Most coaches have not seen their players in-person since the middle of March, and there is only so much teams can do in a Zoom meeting.
“Thank goodness we have the technology to get us connected but seeing these players right in front of you, after all this time off, is something special,” Andrew Ramer, head football coach at Chaparral High School, whose program opens up their season against Tesoro High School Friday, Jan. 8. “This is what everyone has been waiting for. It is a sign of hope, and that is something the kids need. The players are so happy to be together as a team; they almost don’t care that all they can do is condition together.”
Chaparral was the first school in the area to start having the workouts after receiving approval. Most fall sports are conditioning, as well as other programs like baseball and softball.
“Obviously, everyone is very excited,” John Broussard, athletic director of Murrieta Mesa High School, said. “The thrill for them to be back on campus shows. Seeing our student athletes excited about conditioning drills is great. They haven’t had an opportunity like this for some time, so they are thrilled.”
For most, the workout plans are divided into phases, and all teams currently are in Phase 1, which is mostly conditioning drills. Later stages will include the introduction of equipment and access to weight rooms with the final stage being standard practices.
“At this time, TVUSD is only allowing cleared student athletes and coaches to be on campus,” Herschel Ramirez, athletic director of Great Oak High School, said. “Unfortunately, parents, visitors and the public are still not permitted on campus.”
COVID-19 isn’t going anywhere anytime soon, so acclimating to the phases is going to take some getting used to. Temecula Valley football coach Bert Esposito knows firsthand how the effects of the coronavirus can dampen things. Esposito tested positive for COVID-19 earlier in September and will need to be cleared before participating. Esposito said his symptoms were mild, and he could be back next week.
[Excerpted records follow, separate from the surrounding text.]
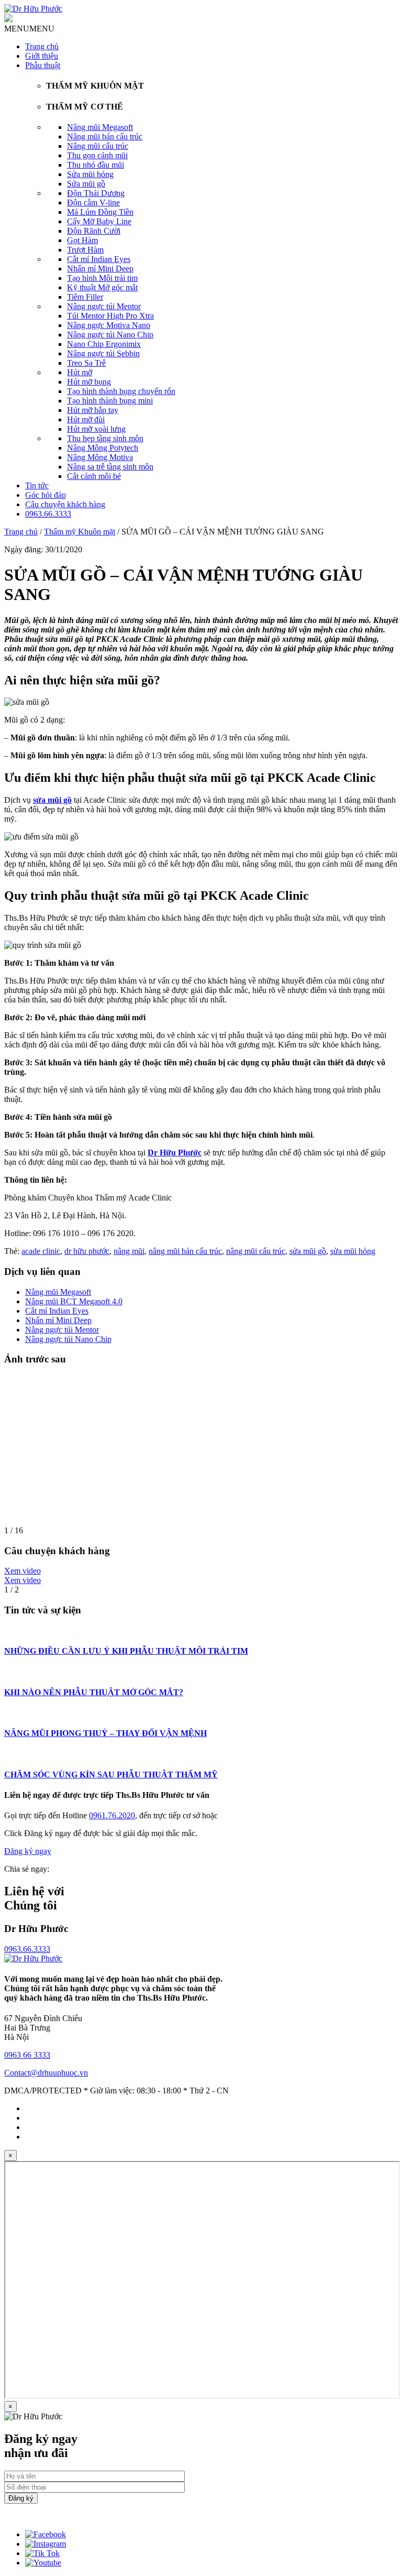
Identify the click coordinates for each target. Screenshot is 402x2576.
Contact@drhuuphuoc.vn (46, 2072)
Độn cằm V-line (93, 202)
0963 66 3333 (27, 2054)
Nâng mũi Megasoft (100, 127)
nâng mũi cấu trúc (255, 1251)
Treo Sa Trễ (86, 362)
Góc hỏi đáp (45, 494)
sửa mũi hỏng (352, 1251)
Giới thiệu (41, 55)
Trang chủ (42, 46)
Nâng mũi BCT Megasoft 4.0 (73, 1301)
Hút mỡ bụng (89, 381)
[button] (29, 28)
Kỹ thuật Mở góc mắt (102, 287)
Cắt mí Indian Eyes (98, 259)
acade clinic (40, 1251)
“I’m happy for all of our kids and coaches, and I can’t wait to be back out there with them,” Esposito told the media last week. “These workouts have given us something to shoot for and shows that we’re moving in the right direction.”
Other teams in southwest Riverside County soon will be joining this group. The Perris Union School District, as well as the Hemet Unified School District districts have not approved initial workouts for their schools, but many are hoping things ramp up beginning Oct. 1.